Emm threw up on average of about five or six times a week because of the oral chemo medication she was taking. We became experts in the warning signs of her getting ready to vomit and today just didn’t feel like one of those times.

It was time to put some pressure on her and give her a terrible choice that I was pretty sure she would refuse.

“Emmalee,” I spoke with slight sternness, “I have a family I need to meet at Island View and I can’t bring you with me.

She began to cry more openly and loudly, but the other kids had gone to music class and so it didn’t matter as much. Her cries sounded like a tiny motorboat, the only difference was her lips were not vibrating together.

“This is so hard” I thought to myself. “I may just have to give in and take her to work with me.” I reluctantly pondered the ramifications. Today was the type of day that it really was not good to have her at work even though on many occasions I either picked her up from school and brought her back to work or just took her to work with me. I was lucky to have a job in which I had that option.

“I don’t feel well she said. I can’t make it, I just can’t.” She pressed me harder emotionally and holding on to me physically, pulling me closer to her with her hand so that I could not leave.

I asked, “ What is wrong?”

She, in a surprisingly angry whispery voice said, “I hate the world”.

I tried to keep it light and said, “I’m glad you don’t hate me.” I kissed her on the forehead. Her lack of response confirmed to me she still loved me and I was relieved to not hear a response. Her anger meant that she was tired of constantly feeling sick, throwing up, diarrhea, having no hair, being different, being stared at all the time, two tubes hanging down her chest called a central line that had to be flushed out every day, the see through bandage that had to be changed weekly and worst of all worries that a nine year old mind could not comprehend. We knew that she knew that having cancer could result in the end of her young short life.
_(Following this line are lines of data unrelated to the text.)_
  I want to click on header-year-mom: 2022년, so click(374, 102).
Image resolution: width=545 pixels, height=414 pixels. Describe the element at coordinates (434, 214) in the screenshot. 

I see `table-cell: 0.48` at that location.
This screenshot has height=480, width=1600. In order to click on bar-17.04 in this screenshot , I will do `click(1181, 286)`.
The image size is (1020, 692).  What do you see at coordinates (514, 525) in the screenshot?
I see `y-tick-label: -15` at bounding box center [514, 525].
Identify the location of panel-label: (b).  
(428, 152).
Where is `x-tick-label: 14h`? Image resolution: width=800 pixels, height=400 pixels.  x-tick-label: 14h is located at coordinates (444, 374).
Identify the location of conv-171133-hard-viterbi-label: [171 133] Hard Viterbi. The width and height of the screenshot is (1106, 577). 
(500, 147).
I took a breath and said, “Emm I am going to have to stay at work till 5:30 today and you will have to sit bored on my couch when you could be home watching TV by 3:40.

This was it! I saw the progression of thoughts in her head as her demeanor changed from sad, sullen, angry and depressed to pensive and liking the idea of being at home watching TV. You see watching TV was her favorite thing to do. She loved to watch the Food Network and Disney Channel. Rachel Ray was one of her favorites. She nodded her head in agreement. I finally had my out.
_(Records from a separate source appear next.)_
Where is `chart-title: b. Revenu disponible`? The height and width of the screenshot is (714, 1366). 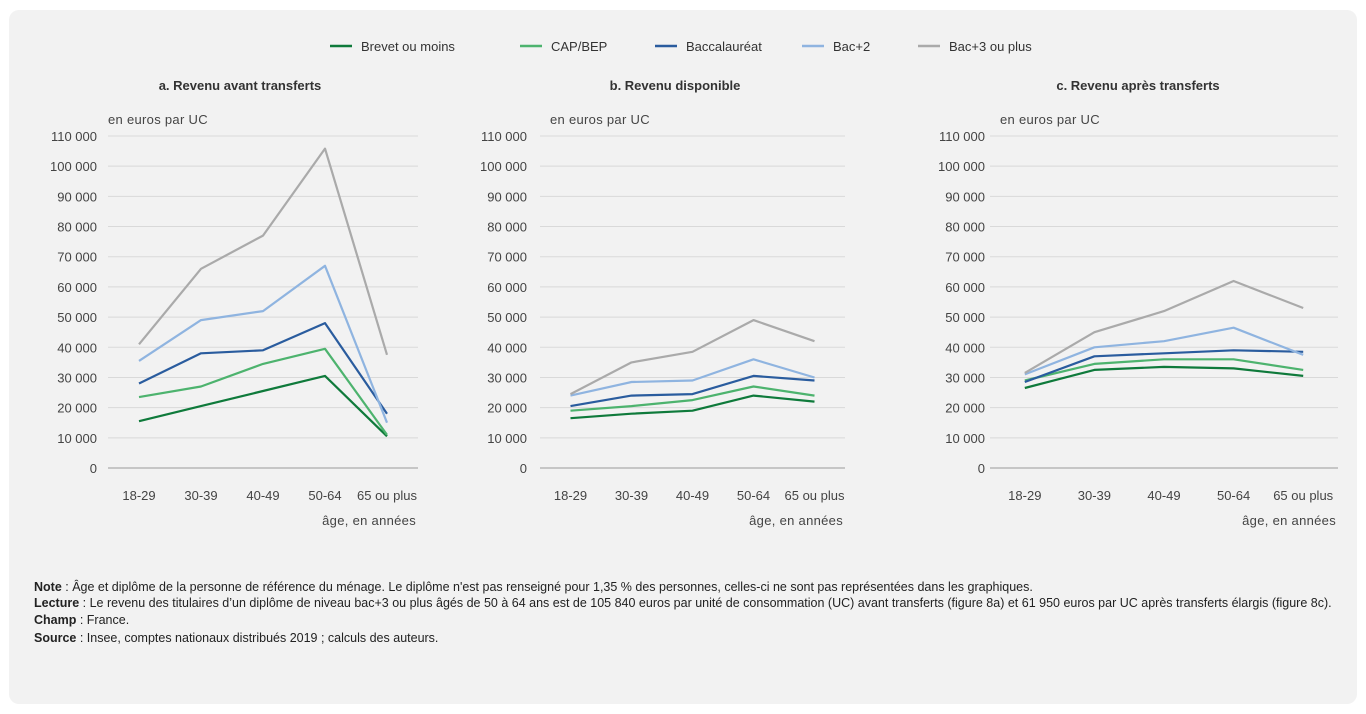 chart-title: b. Revenu disponible is located at coordinates (676, 86).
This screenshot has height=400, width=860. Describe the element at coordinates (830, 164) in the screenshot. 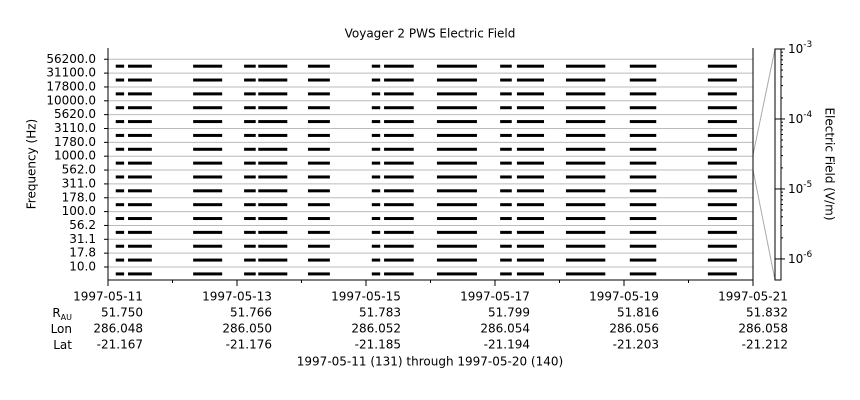

I see `colorbar-label: Electric Field (V/m)` at that location.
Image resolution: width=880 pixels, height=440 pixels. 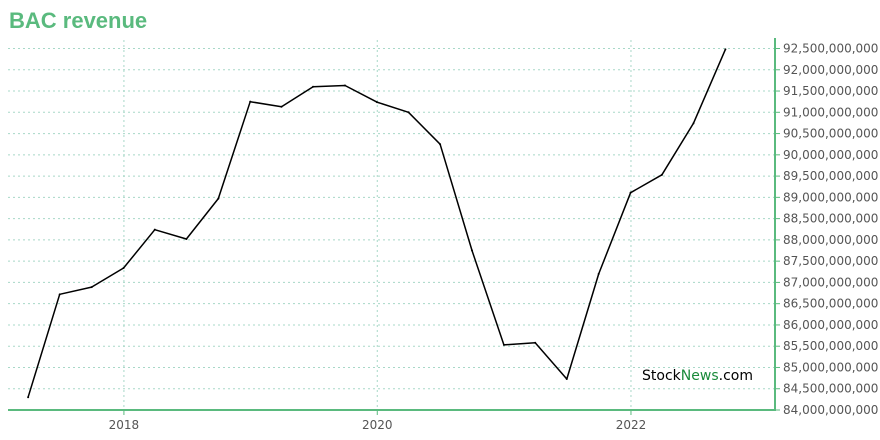 What do you see at coordinates (736, 376) in the screenshot?
I see `watermark-com: .com` at bounding box center [736, 376].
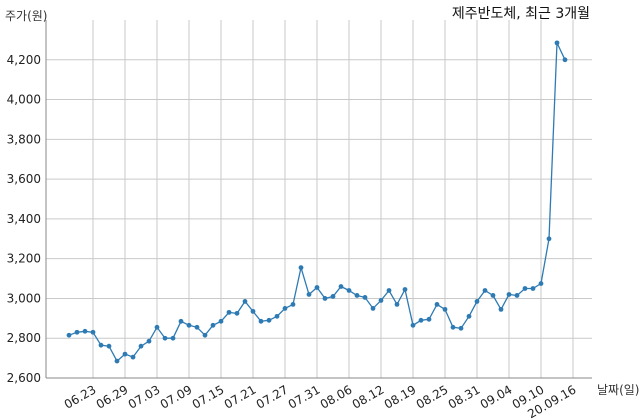 The height and width of the screenshot is (419, 640). What do you see at coordinates (24, 298) in the screenshot?
I see `y-tick-label: 3,000` at bounding box center [24, 298].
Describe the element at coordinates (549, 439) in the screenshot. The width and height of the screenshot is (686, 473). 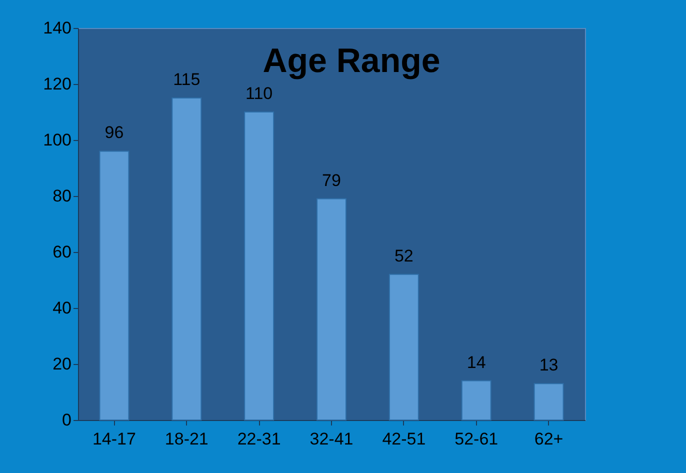
I see `x-tick-label: 62+` at that location.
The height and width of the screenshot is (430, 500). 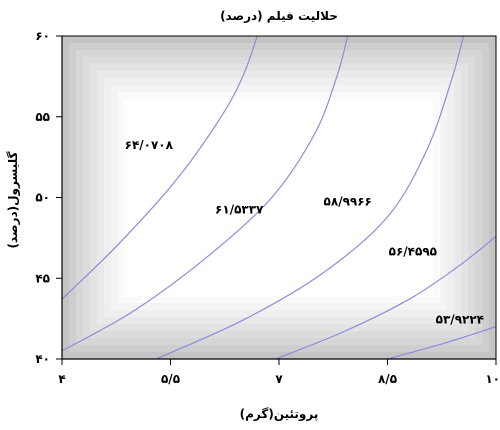 What do you see at coordinates (492, 379) in the screenshot?
I see `x-tick-label: ۱۰` at bounding box center [492, 379].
I hugged her and told her to ride the bus home after school or if things got really bad she could call and we would pick her up.

She ended up calling at 2:30 reporting she was sick. Most times when she called me feeling sick I was in a position to pick her up, but today it was not possible. Fortunately, Matt was just getting out of school and was able to pick her up. It happened to be picture day as well. I wanted to make sure she got her picture taken. That was the last photograph taken of her before she died. I am so grateful she stayed that day.
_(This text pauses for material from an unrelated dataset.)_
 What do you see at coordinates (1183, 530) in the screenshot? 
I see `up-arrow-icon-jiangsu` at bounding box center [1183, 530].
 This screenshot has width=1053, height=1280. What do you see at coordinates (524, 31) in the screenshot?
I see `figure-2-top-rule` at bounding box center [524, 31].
Kara had set clothes out for her that morning and found a cute blue knit hat Kara’s mom made for her. It had a pink flower she could wear to cover her baldhead. She also put a touch of sparkles on her face and head. That was one Emm’s favorite things to have mom put on her face. It made her feel pretty. Just for the pictures that day a touch of mascara was added. Kara also put some lip-gloss on and straightened her eyebrows. They had fallen out as well because of the chemo, but were one of the first things that started growing back.

1 comment:

Hedda said...

I admire your daughter and the rest of the family more than words can say. I cant imagine what it is like going through something like this.
She was a strong fighter and a wonderful soul.
God is taking excellent care of her in heaven.